Twenty-five years later, our conversation was still reduced to the same repetitive pattern only now, instead of lox, Dad, eyed the industrial cake and once again insisted to me, “Something must be new.” Trying to be creative he took it a step further and added, “If you won’t tell me anything, I’ll tell you what’s new. You don’t eat anything.”

In my family, why talk about anything real if you could eat? It was really when the words came out you got into trouble. Mercifully, Kate scampered in. Having determined there was food in the vicinity, she sat down next to her master, swished her tail on the floor like a windshield wiper, lifted her head and pleaded.

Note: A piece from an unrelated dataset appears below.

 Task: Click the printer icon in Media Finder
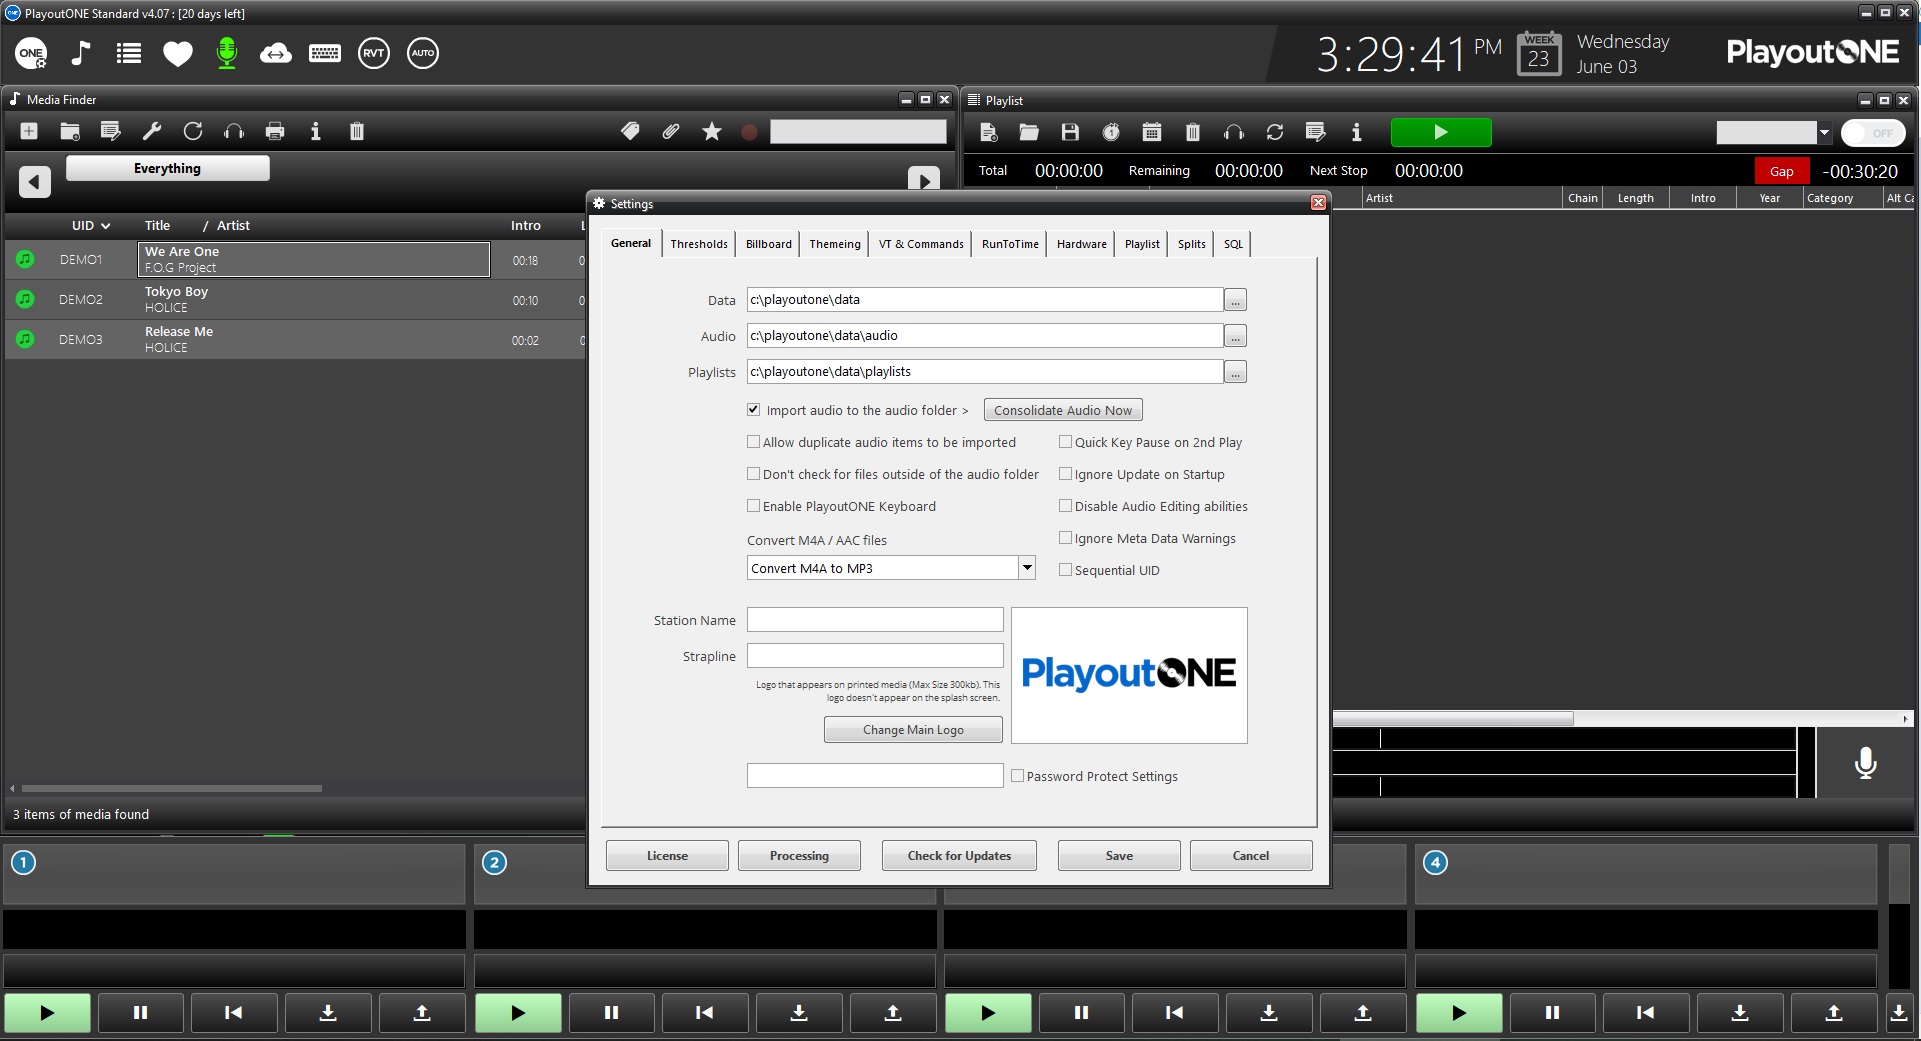click(x=275, y=131)
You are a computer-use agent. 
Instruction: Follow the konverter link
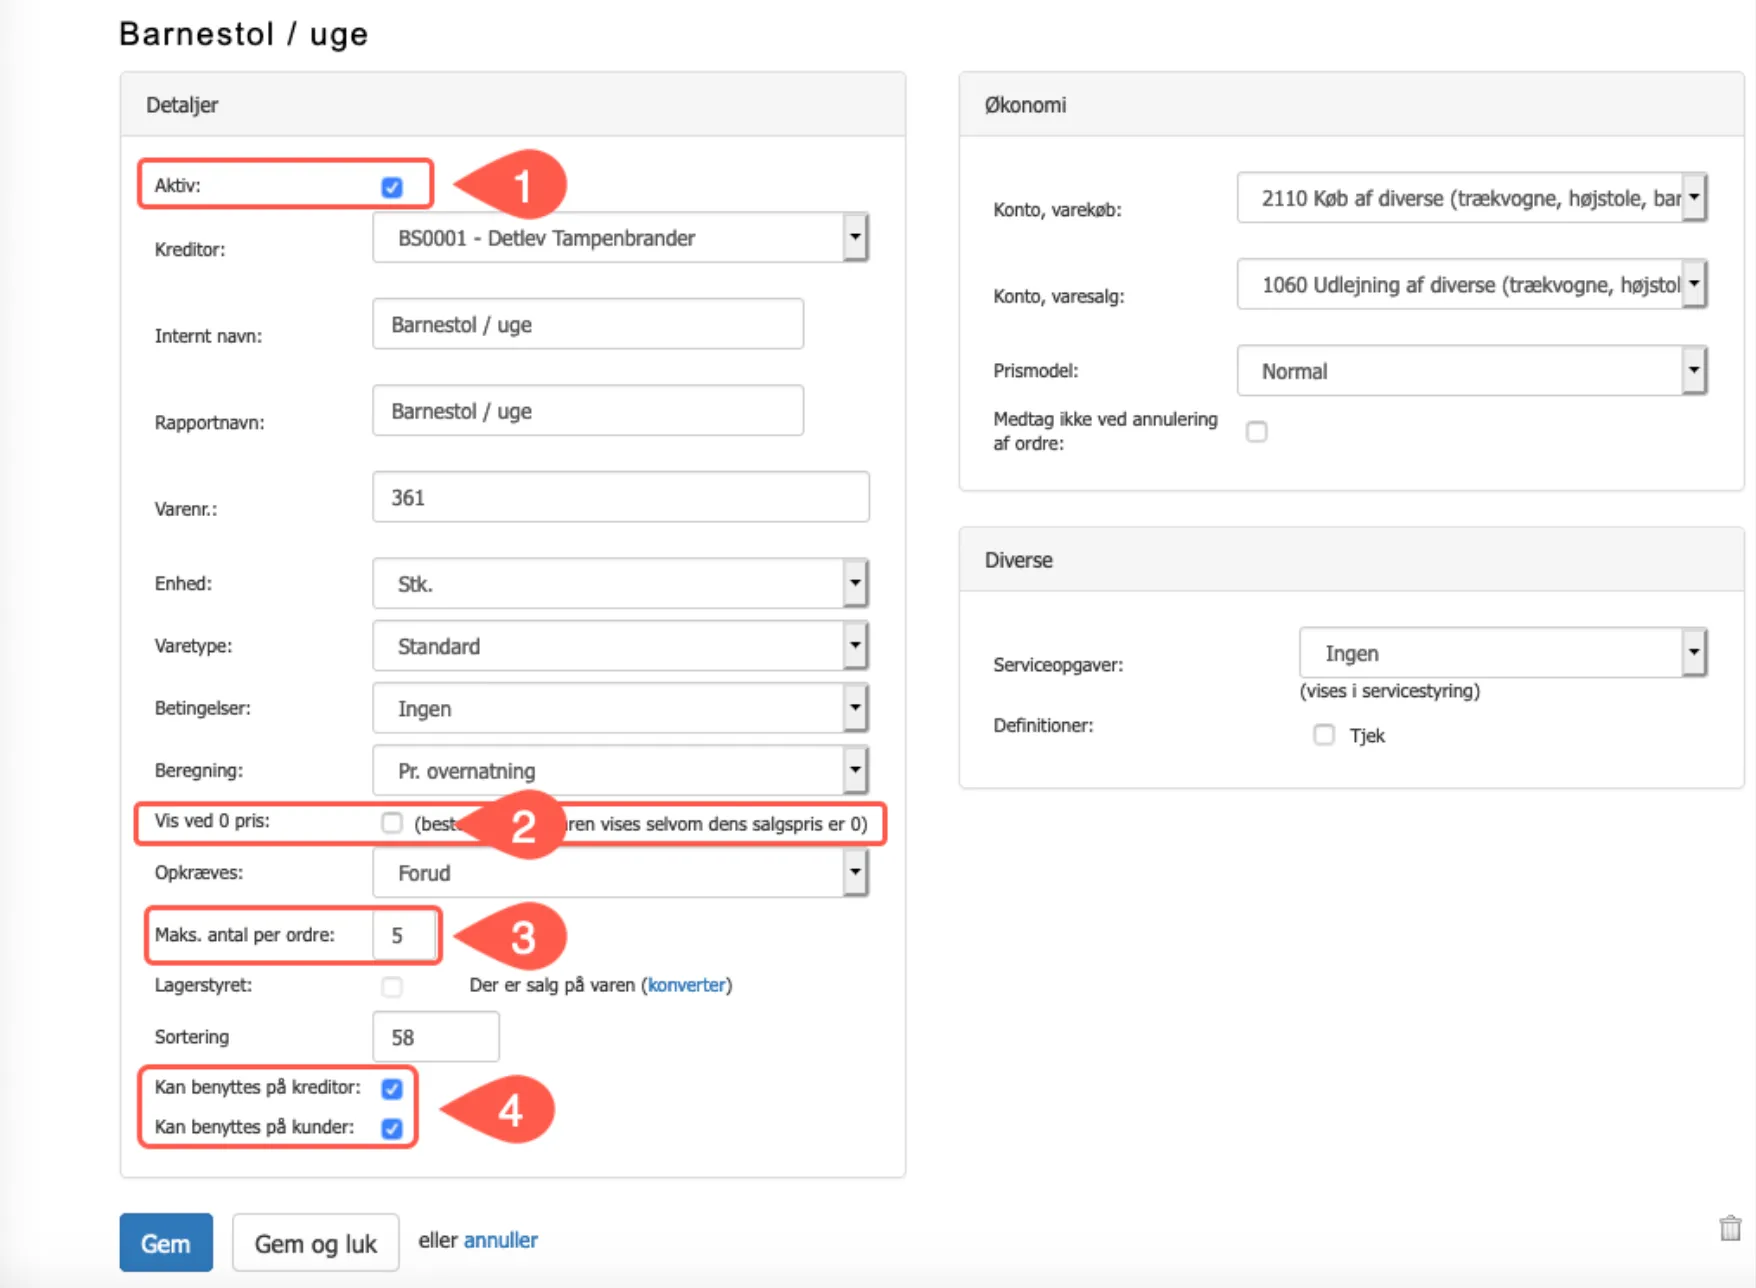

I carried over the coffee and watched as my father prepared to pierce the crusting of coffee crumbs with a knife. “Alex, old man, get in here,” he called.

“Dad, he doesn’t eat cake,” I said.

“I’m not having any cake, Jack,” Alex called in.

“Who doesn’t eat cake?” Dad said and cut off a princely portion, willfully sliding it onto the plate designated for Alex. But, as skinny as a sheath of wheat, Alex had little patience for my dad’s lack of discipline.

“I mean, Alex doesn’t eat this kind of cake,” I explained and started to read the ingredients. “What a list of unpronounceables. Alex doesn’t go anywhere near partially hydrogenated shortening.”

“Oh, yeah?” Dad said, and shoved a hunk in his mouth, and said, “That’s what I think of shortening.” He took another bite. Kate rested her head in her master’s lap, those intent eyes watching him chew. “There’s something wrong with a man who doesn’t eat cake. Remember your boyfriend who only drank milk? You, the wine maven with a milk drinker?”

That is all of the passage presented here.